How inspiring! My guess -- but this is only a guess -- is that this little koan was meant to be part of a bid to encourage me, the mortgagee, to enroll in an electronic payment plan. This would "make a difference" by saving the Wells Fargo Mortgage Company the expense of sending me bills and by eroding my day-to-day control over my household finances. Oh, by and making an unmeasurably trivial reduction in my personal share of the planet's paper use.

But whatever its original intention, somehow it has been divorced from its referant and now just sits there on the envelope, mildly encouraging us to shake our fists -- or at least wag our fingers -- at fate.

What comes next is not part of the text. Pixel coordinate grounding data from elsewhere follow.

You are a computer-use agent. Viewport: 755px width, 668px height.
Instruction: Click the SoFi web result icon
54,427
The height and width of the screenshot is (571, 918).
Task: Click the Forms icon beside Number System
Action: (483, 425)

Gentle Reader! I encourage you to do one thing different and make a difference! And report back in the comments.


Yankee in England said...

I put my right leg in my jeans before my left leg after reading this. I usually put my left leg in first. Not sure what difference that has made bu there you go.

Aviatrix said...

This is an exhortation for me to get off the couch, isn't it?

Michael5000 said...

Yank: Well done!

Aviatrix: Unless you are already off the couch. In that case, getting ON the couch will make a difference.

UnwiseOwl said...

I drove to work using the backstreets instead of the main road. Not only was it faster for me (even after getting a little lost), but it decreased the overcrowding of one of Adelaide's major arterial routes by a trivial amount!

Ezra said...

Once when I was in college at a Wal Mart (it was a small midwestern town) I saw the following sign on a fish tank in the pet section (which burned into my memory because of its koanic properties):

WARNING: When choosing fish remember that big fish tend to eat the small fish. However, there are no absolutes.

Ezra said...

To clarify, I wasn't in college at Wal-Mart, I was at a Wal-Mart in Crawfordsville, Indiana on day during the period of time when I attended college.

mrs.5000 said...

I plan to do one thing the same, and make a sameness.

Elaine said...

You ruined the fun I was going to have about your matriculation at WalMart.

But I am Doing One Thing DifferentLY and getting over it.
Maybe I'll switch and mop my brow with my left hand (just got off the treadmill) but if I poke a finger in my eye (due to my extreme right-handedness) then that is going to be on YOUR head, M5000.

Jenners said...

Today I used the Evil Thatching Rake in a different way ... and got a blister! Thanks Wells Fargo!

Rebel said...

I lean towards Elaine in my preference to do one thing differently, but I think Mrs5K's suggestion wins out. Sameness it is!

DrSchnell said...

I shot a man in Reno just to watch him die. Ordinarily, I would have had a better reason. Does that count?

Michael5000 said...

Owl: And increased congestion on minor residential streets! Way to make a difference!

@Ezra: Go Wal-Mart U! There are no absolutes!

@Jenners: Way to make a difference in your own flesh!

@Mrs. & Rebel: Sameness! Now THAT's a difference!

@DrSchell: The important thing is, you made a difference. How is your Reno vacation going, otherwise?